* **Exercise directions**
Skip the pictures and restate, word for word, the lines from the one containing "Instruction: Click the" to the end of the data below.

━━━━━━━━━━

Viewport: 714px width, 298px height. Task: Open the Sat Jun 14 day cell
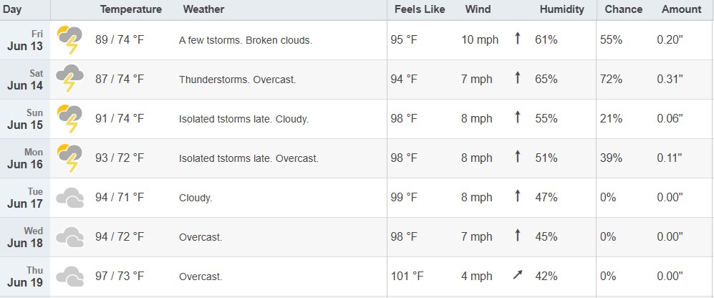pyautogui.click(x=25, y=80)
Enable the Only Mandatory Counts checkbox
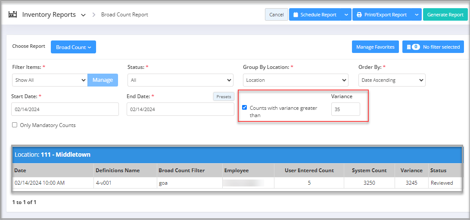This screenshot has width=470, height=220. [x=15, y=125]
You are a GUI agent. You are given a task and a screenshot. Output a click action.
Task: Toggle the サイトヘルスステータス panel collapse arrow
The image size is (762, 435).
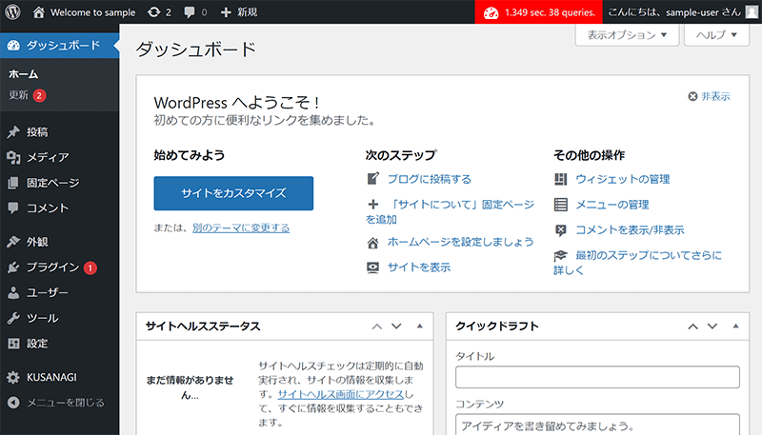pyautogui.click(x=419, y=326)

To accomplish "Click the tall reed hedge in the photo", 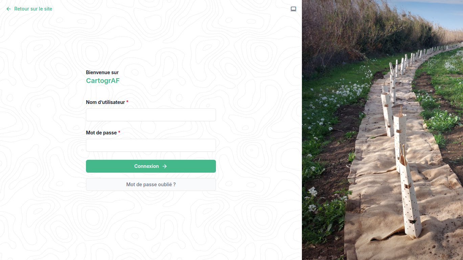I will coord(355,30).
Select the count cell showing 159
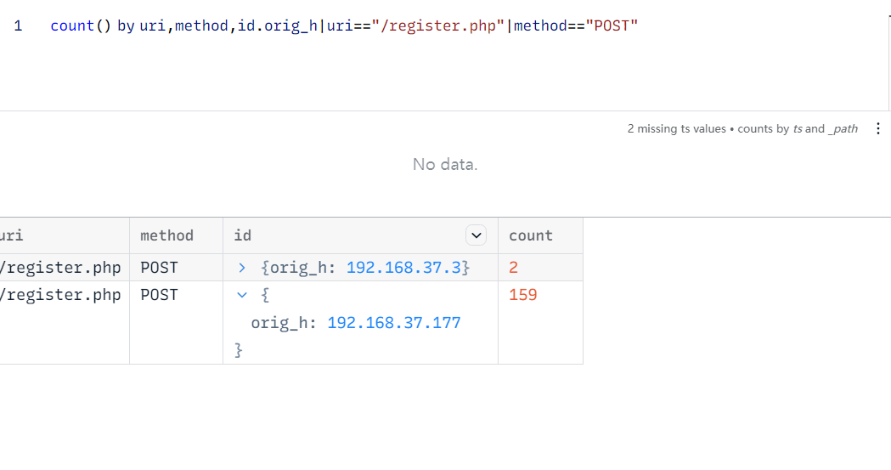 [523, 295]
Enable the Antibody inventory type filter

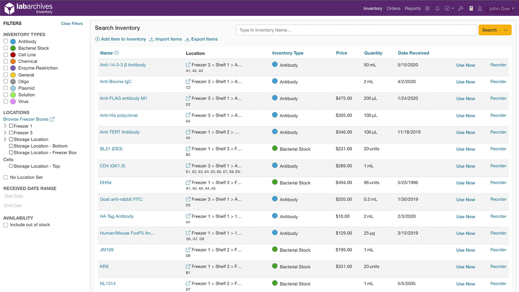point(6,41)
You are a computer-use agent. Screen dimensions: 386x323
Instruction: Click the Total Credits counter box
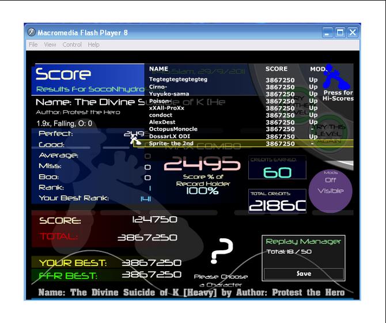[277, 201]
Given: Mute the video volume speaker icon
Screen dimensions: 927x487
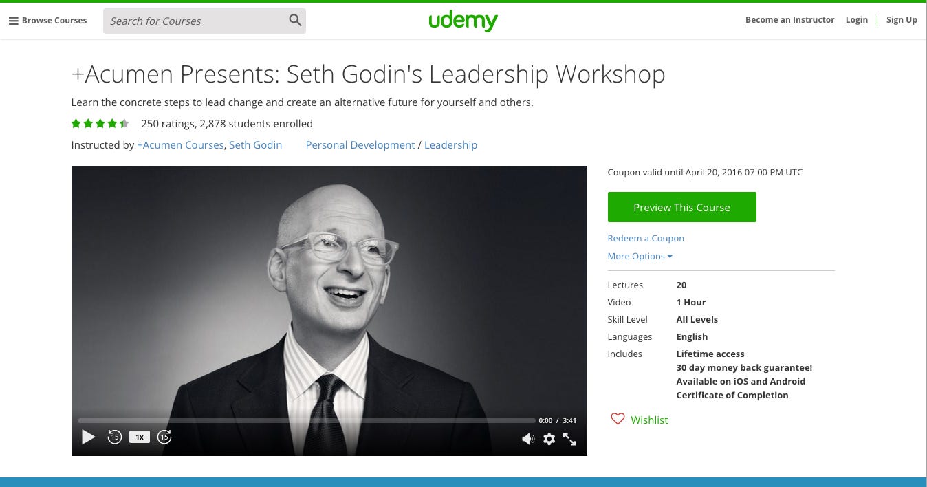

━━━━━━━━━━

* **Answer to this exercise**
Instruction: Click the Total Credits counter box
[277, 201]
Given: Mute the video volume speaker icon
Screen dimensions: 927x487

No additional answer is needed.